Schliesslich entfernen die Ärzte das nun nicht mehr benötigte Spenderorgan wieder, damit die Mutter nicht ein Leben lang Immunsuppressiva einnehmen muss.

Das alles klingt einfacher, als es ist. Tatsächlich gilt es gerade in Sachen Operationstechnik noch viele Details zu optimieren. Wie steil die Lernkurve hier noch ist, zeigt die aktuelle «Jama»-Publikation: Von den ersten zehn Versuchen in Dallas misslangen noch fünf, bei den Versuchen elf bis zwanzig gab es dann nur noch einen Fehlschlag.

Ethische Rechtfertigung für das Risiko ist umstritten

Die Autoren des «Jama»-Artikels sind begeistert über ihre hohe Erfolgsquote und sehen die Gebärmuttertransplantation damit als etabliert an. Doch obwohl sich der Eingriff dank wachsender Datenbasis immer mehr als erfolgversprechend und relativ risikoarm herauskristallisiert, bleiben viele Beobachter skeptisch.

«Die Erfolge sind da, keine Frage. Aber ich bleibe bei meiner kritischen Haltung gegenüber der Uterustransplantation», sagt beispielsweise die Kieler Medizinethikerin Claudia Bozzaro. «Hier werden bei einer Lebendspende drei Personen – Spenderin, Empfängerin und Kind – mit gesundheitlichen Risiken konfrontiert, die rein medizinisch nicht gerechtfertigt sind.» Frauen ohne Gebärmutter könnten durchaus ein normales und gutes Leben führen. Und ein unerfüllter Kinderwunsch lasse sich auch anders erfüllen, etwa durch eine Adoption.
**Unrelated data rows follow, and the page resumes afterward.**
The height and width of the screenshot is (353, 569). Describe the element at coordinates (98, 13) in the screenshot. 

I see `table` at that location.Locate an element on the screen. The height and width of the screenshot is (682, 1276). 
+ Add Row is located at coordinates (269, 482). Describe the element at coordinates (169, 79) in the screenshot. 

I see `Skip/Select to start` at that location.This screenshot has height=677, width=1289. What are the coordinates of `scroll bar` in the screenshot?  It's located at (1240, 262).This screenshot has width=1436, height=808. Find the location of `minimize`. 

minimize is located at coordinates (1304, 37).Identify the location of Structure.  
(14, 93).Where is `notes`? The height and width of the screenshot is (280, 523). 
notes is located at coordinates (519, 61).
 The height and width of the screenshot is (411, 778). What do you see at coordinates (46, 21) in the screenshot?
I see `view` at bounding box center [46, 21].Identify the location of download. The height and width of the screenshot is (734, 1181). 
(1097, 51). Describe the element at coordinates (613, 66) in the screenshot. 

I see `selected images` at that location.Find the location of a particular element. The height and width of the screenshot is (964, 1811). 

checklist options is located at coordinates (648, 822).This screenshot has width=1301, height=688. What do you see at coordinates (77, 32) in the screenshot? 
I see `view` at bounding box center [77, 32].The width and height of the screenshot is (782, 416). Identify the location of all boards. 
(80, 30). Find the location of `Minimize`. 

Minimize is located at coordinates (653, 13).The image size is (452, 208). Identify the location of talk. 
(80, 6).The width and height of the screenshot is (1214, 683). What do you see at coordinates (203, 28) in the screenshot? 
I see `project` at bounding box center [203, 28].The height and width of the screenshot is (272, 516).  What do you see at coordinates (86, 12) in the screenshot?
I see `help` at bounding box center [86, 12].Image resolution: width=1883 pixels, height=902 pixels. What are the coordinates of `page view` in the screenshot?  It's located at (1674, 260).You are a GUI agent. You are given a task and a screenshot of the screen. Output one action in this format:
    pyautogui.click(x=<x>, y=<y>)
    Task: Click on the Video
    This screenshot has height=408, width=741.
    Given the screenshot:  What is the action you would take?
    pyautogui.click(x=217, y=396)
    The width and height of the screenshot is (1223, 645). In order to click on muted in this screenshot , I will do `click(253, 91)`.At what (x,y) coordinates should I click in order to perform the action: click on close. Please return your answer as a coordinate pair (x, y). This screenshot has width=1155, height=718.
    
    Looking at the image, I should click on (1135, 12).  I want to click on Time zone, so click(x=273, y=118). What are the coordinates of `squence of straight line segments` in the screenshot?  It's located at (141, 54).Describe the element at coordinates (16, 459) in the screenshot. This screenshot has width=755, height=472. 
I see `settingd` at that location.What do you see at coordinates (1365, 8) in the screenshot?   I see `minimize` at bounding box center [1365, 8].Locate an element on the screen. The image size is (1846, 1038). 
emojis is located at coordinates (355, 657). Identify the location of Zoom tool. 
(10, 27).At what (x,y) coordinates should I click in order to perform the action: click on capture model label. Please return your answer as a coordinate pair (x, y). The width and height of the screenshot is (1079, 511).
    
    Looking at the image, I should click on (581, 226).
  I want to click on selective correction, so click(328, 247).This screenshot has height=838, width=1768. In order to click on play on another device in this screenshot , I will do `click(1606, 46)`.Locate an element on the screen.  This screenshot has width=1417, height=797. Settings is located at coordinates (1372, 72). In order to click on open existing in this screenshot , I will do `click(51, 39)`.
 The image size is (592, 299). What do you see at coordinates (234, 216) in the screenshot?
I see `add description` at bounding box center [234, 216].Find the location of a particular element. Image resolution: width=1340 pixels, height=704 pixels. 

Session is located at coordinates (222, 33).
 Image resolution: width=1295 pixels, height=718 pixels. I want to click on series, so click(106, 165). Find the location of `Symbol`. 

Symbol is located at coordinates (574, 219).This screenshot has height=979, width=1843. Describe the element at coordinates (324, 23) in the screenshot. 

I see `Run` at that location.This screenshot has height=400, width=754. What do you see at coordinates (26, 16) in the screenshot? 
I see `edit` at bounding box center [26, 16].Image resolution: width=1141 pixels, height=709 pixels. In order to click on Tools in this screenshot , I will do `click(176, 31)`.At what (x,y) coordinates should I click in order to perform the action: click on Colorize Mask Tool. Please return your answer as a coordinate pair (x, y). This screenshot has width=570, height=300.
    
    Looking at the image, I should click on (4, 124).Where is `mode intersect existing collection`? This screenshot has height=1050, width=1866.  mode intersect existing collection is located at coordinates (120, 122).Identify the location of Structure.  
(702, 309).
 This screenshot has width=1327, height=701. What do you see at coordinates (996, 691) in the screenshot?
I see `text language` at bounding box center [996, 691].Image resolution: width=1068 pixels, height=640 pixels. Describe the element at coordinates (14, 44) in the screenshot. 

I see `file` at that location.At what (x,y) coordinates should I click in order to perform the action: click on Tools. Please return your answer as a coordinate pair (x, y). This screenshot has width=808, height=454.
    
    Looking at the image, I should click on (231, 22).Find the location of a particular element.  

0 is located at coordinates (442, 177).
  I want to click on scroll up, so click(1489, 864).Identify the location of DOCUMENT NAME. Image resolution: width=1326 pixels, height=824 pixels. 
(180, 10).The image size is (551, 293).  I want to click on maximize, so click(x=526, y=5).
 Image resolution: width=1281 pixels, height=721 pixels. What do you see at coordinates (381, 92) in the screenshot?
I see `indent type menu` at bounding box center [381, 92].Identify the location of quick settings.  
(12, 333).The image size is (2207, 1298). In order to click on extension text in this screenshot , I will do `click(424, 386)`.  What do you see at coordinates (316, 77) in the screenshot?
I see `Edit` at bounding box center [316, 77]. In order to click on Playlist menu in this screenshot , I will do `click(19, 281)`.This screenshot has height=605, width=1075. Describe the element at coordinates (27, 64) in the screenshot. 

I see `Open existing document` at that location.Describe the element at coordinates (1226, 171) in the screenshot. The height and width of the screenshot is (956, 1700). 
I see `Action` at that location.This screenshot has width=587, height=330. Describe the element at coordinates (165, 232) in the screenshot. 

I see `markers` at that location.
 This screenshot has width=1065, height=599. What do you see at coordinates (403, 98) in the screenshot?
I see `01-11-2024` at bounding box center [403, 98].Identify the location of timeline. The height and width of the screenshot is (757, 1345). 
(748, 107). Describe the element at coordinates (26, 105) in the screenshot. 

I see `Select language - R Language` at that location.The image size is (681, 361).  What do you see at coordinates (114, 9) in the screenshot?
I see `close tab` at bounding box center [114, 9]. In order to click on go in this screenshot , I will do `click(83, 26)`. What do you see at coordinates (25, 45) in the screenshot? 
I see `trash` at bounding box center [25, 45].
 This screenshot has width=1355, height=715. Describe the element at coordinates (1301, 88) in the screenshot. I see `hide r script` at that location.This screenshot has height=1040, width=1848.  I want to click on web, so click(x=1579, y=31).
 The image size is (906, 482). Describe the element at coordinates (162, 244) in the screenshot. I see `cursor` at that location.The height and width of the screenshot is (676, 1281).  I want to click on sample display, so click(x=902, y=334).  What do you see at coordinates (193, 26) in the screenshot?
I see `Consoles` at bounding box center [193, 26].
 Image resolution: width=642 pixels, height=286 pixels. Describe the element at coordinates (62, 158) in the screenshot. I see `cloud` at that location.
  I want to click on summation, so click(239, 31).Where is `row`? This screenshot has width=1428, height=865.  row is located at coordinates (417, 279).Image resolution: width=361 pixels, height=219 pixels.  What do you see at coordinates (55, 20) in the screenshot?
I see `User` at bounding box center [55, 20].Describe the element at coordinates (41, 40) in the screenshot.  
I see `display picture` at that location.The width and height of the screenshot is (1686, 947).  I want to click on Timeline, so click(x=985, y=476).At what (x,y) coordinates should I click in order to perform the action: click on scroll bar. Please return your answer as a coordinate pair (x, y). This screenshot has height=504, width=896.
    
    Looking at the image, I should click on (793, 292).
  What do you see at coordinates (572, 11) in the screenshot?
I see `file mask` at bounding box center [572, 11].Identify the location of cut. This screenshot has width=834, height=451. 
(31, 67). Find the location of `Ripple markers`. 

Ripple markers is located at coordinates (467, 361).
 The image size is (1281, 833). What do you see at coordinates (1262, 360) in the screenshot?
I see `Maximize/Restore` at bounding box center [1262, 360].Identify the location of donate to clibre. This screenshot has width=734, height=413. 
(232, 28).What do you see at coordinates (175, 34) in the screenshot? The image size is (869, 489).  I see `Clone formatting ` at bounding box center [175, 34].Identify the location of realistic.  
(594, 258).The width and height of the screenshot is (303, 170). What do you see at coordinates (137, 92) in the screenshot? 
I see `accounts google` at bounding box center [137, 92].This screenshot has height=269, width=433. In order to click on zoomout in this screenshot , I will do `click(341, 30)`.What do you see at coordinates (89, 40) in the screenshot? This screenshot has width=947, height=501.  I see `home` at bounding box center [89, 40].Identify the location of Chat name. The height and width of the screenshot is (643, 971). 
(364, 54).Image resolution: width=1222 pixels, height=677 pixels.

In der Schweiz sorgten Bedenken wie diese dafür, dass ein 2016 angekündigtes Transplantationsprogramm am Universitätsspital Zürich (USZ) nie zustande kam. «Die Auflagen der Ethikkommissionen waren praktisch unerfüllbar», sagt der seinerzeit am USZ mitverantwortliche Reprdoduktionsmediziner Bruno Imthurn.

Sara Brucker kennt die Argumente gegen die Transplantation. Natürlich würden Risiken und mögliche Alternativen mit allen Beteiligten ausführlich diskutiert. «Doch für mich ist die Indikation für diesen Eingriff das Leid der Patientin», so Brucker. Als Ärztin stehe es ihr nicht zu, die Schwere dieses Leids zu bewerten und über die Behandlungsbedürftigkeit zu entscheiden. «Das bestimmt unser ärztliches Handeln: Wenn meine Patientin leidet, helfe ich ihr.»